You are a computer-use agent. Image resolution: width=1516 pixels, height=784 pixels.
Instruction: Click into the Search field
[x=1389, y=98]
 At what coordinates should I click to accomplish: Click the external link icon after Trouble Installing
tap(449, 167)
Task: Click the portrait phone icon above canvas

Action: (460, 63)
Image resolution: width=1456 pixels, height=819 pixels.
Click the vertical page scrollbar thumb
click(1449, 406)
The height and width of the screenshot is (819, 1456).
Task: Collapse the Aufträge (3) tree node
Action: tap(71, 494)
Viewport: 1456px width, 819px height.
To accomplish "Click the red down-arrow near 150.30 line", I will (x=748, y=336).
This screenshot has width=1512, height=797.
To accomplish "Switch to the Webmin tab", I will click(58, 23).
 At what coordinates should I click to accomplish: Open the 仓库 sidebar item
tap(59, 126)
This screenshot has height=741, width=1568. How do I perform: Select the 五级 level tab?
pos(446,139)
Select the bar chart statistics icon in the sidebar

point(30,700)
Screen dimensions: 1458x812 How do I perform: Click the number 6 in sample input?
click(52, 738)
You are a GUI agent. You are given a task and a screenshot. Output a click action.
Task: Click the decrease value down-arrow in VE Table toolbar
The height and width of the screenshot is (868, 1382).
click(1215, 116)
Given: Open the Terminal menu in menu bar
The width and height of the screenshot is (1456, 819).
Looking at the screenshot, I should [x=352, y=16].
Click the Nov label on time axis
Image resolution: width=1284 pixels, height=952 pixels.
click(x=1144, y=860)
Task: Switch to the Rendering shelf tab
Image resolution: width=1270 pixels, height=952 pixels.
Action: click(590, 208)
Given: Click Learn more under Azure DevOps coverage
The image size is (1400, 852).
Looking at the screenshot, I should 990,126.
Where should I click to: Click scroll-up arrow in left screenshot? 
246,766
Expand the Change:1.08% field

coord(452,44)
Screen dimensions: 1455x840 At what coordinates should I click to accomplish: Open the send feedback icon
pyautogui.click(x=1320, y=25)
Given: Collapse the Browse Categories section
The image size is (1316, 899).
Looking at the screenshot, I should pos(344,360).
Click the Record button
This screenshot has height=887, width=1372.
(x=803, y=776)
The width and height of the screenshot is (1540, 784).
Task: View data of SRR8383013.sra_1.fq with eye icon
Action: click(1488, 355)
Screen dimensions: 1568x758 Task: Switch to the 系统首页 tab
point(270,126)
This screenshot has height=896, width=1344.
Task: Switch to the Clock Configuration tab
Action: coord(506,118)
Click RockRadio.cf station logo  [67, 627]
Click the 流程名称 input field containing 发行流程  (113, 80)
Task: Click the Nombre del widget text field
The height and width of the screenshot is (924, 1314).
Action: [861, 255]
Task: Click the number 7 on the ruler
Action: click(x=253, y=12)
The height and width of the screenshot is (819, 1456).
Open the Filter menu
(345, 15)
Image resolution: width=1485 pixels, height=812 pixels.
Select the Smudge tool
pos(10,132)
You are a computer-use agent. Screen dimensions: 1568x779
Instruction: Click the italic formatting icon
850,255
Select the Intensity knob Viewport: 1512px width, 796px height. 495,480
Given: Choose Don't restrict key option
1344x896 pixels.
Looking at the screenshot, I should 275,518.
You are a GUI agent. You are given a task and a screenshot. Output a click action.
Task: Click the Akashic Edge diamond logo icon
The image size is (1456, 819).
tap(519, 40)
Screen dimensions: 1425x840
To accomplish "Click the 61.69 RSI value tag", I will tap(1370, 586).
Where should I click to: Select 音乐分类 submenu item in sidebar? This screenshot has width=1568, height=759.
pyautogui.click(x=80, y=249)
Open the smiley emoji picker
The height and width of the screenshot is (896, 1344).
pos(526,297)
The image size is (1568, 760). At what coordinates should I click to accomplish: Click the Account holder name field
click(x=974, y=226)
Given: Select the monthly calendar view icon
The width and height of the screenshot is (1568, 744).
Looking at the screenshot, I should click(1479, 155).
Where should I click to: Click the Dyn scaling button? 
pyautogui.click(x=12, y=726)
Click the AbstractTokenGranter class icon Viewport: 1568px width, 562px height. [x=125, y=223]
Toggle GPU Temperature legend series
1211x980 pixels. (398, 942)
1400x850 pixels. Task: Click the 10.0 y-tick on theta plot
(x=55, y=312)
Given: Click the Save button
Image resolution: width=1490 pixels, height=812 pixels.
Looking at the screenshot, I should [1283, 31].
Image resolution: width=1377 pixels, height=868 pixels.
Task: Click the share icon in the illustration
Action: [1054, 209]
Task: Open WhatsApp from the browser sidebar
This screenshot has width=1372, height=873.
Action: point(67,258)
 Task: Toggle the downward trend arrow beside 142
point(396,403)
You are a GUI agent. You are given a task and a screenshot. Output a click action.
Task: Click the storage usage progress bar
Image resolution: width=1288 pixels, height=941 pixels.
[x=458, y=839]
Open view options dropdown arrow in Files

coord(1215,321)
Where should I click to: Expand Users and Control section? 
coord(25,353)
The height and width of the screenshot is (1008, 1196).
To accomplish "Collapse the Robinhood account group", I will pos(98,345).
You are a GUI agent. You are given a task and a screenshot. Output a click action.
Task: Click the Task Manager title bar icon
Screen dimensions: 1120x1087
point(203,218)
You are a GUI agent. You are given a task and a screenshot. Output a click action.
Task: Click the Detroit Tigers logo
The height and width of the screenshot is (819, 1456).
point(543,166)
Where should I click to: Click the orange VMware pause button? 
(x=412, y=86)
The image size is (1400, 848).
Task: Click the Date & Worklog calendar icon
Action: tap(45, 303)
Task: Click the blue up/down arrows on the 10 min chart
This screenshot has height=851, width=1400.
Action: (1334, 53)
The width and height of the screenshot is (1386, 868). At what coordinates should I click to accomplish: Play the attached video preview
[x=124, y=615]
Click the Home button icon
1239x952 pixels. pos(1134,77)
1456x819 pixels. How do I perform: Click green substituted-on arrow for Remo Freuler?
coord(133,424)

--

**Your instructions:** Please restate the material above, word for word and in full.

**Task result:**
You are a computer-use agent. Image resolution: width=1516 pixels, height=784 pixels.
Instruction: Click into the Search field
[x=1389, y=98]
 At what coordinates should I click to accomplish: Click the external link icon after Trouble Installing
tap(449, 167)
Task: Click the portrait phone icon above canvas

Action: (460, 63)
Image resolution: width=1456 pixels, height=819 pixels.
Click the vertical page scrollbar thumb
click(1449, 406)
The height and width of the screenshot is (819, 1456).
Task: Collapse the Aufträge (3) tree node
Action: tap(71, 494)
Viewport: 1456px width, 819px height.
To accomplish "Click the red down-arrow near 150.30 line", I will (x=748, y=336).
This screenshot has width=1512, height=797.
To accomplish "Switch to the Webmin tab", I will click(58, 23).
 At what coordinates should I click to accomplish: Open the 仓库 sidebar item
tap(59, 126)
This screenshot has height=741, width=1568. How do I perform: Select the 五级 level tab?
pos(446,139)
Select the bar chart statistics icon in the sidebar

point(30,700)
Screen dimensions: 1458x812 How do I perform: Click the number 6 in sample input?
click(52, 738)
You are a GUI agent. You are given a task and a screenshot. Output a click action.
Task: Click the decrease value down-arrow in VE Table toolbar
The height and width of the screenshot is (868, 1382).
click(1215, 116)
Given: Open the Terminal menu in menu bar
The width and height of the screenshot is (1456, 819).
Looking at the screenshot, I should [x=352, y=16].
Click the Nov label on time axis
Image resolution: width=1284 pixels, height=952 pixels.
click(x=1144, y=860)
Task: Switch to the Rendering shelf tab
Image resolution: width=1270 pixels, height=952 pixels.
Action: click(590, 208)
Given: Click Learn more under Azure DevOps coverage
The image size is (1400, 852).
Looking at the screenshot, I should 990,126.
Where should I click to: Click scroll-up arrow in left screenshot? 
246,766
Expand the Change:1.08% field

coord(452,44)
Screen dimensions: 1455x840 At what coordinates should I click to accomplish: Open the send feedback icon
pyautogui.click(x=1320, y=25)
Given: Collapse the Browse Categories section
The image size is (1316, 899).
Looking at the screenshot, I should pos(344,360).
Click the Record button
This screenshot has height=887, width=1372.
(x=803, y=776)
The width and height of the screenshot is (1540, 784).
Task: View data of SRR8383013.sra_1.fq with eye icon
Action: click(1488, 355)
Screen dimensions: 1568x758 Task: Switch to the 系统首页 tab
point(270,126)
This screenshot has height=896, width=1344.
Task: Switch to the Clock Configuration tab
Action: coord(506,118)
Click RockRadio.cf station logo  [67, 627]
Click the 流程名称 input field containing 发行流程  (113, 80)
Task: Click the Nombre del widget text field
The height and width of the screenshot is (924, 1314).
Action: [861, 255]
Task: Click the number 7 on the ruler
Action: click(x=253, y=12)
The height and width of the screenshot is (819, 1456).
Open the Filter menu
(345, 15)
Image resolution: width=1485 pixels, height=812 pixels.
Select the Smudge tool
pos(10,132)
You are a computer-use agent. Screen dimensions: 1568x779
Instruction: Click the italic formatting icon
850,255
Select the Intensity knob Viewport: 1512px width, 796px height. 495,480
Given: Choose Don't restrict key option
1344x896 pixels.
Looking at the screenshot, I should 275,518.
You are a GUI agent. You are given a task and a screenshot. Output a click action.
Task: Click the Akashic Edge diamond logo icon
The image size is (1456, 819).
tap(519, 40)
Screen dimensions: 1425x840
To accomplish "Click the 61.69 RSI value tag", I will tap(1370, 586).
Where should I click to: Select 音乐分类 submenu item in sidebar? This screenshot has width=1568, height=759.
pyautogui.click(x=80, y=249)
Open the smiley emoji picker
The height and width of the screenshot is (896, 1344).
pos(526,297)
The image size is (1568, 760). At what coordinates should I click to accomplish: Click the Account holder name field
click(x=974, y=226)
Given: Select the monthly calendar view icon
The width and height of the screenshot is (1568, 744).
Looking at the screenshot, I should click(1479, 155).
Where should I click to: Click the Dyn scaling button? 
pyautogui.click(x=12, y=726)
Click the AbstractTokenGranter class icon Viewport: 1568px width, 562px height. [x=125, y=223]
Toggle GPU Temperature legend series
1211x980 pixels. (398, 942)
1400x850 pixels. Task: Click the 10.0 y-tick on theta plot
(x=55, y=312)
Given: Click the Save button
Image resolution: width=1490 pixels, height=812 pixels.
Looking at the screenshot, I should [1283, 31].
Image resolution: width=1377 pixels, height=868 pixels.
Task: Click the share icon in the illustration
Action: [1054, 209]
Task: Open WhatsApp from the browser sidebar
This screenshot has width=1372, height=873.
Action: point(67,258)
 Task: Toggle the downward trend arrow beside 142
point(396,403)
You are a GUI agent. You are given a task and a screenshot. Output a click action.
Task: Click the storage usage progress bar
Image resolution: width=1288 pixels, height=941 pixels.
[x=458, y=839]
Open view options dropdown arrow in Files

coord(1215,321)
Where should I click to: Expand Users and Control section? 
coord(25,353)
The height and width of the screenshot is (1008, 1196).
To accomplish "Collapse the Robinhood account group", I will pos(98,345).
You are a GUI agent. You are given a task and a screenshot. Output a click action.
Task: Click the Task Manager title bar icon
Screen dimensions: 1120x1087
point(203,218)
You are a GUI agent. You are given a task and a screenshot. Output a click action.
Task: Click the Detroit Tigers logo
The height and width of the screenshot is (819, 1456).
point(543,166)
Where should I click to: Click the orange VMware pause button? 
(x=412, y=86)
The image size is (1400, 848).
Task: Click the Date & Worklog calendar icon
Action: tap(45, 303)
Task: Click the blue up/down arrows on the 10 min chart
This screenshot has height=851, width=1400.
Action: (1334, 53)
The width and height of the screenshot is (1386, 868). At what coordinates should I click to accomplish: Play the attached video preview
[x=124, y=615]
Click the Home button icon
1239x952 pixels. pos(1134,77)
1456x819 pixels. How do I perform: Click green substituted-on arrow for Remo Freuler?
coord(133,424)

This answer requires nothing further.